TRY IT> In the entries that follow, find every line containing "agent" and copy it.

### RECORDED DATA ###

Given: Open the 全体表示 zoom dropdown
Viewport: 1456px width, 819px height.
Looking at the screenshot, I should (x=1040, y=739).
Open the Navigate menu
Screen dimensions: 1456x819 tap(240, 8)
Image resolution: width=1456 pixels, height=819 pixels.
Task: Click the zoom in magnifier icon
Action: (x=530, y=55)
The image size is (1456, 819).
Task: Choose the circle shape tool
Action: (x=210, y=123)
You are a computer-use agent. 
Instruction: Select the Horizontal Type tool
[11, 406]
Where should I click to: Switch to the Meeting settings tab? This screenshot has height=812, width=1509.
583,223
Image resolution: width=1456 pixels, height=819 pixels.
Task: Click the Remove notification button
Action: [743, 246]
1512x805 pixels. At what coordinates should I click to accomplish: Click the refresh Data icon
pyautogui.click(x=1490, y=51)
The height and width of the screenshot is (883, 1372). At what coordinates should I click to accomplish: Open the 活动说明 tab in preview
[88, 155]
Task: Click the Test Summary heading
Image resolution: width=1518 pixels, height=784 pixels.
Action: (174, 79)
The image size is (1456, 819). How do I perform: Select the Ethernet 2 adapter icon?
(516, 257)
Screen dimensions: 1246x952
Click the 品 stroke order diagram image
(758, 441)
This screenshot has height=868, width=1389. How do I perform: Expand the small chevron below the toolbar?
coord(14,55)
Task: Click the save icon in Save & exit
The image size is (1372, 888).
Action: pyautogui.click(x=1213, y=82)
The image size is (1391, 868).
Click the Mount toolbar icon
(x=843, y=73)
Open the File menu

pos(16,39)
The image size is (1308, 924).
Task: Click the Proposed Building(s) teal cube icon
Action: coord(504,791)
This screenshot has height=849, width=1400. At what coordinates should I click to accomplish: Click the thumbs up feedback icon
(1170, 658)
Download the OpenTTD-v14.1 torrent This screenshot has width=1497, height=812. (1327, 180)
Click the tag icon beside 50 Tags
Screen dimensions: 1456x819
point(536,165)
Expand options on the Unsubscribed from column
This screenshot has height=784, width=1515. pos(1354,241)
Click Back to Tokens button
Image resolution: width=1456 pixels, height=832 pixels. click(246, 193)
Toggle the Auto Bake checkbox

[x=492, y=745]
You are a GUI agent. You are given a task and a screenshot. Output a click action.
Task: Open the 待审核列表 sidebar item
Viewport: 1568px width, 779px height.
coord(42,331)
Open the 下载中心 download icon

###

RESULT>
You are a computer-use agent. 
You are a GUI agent. You are given a task and a screenshot. Output a click action.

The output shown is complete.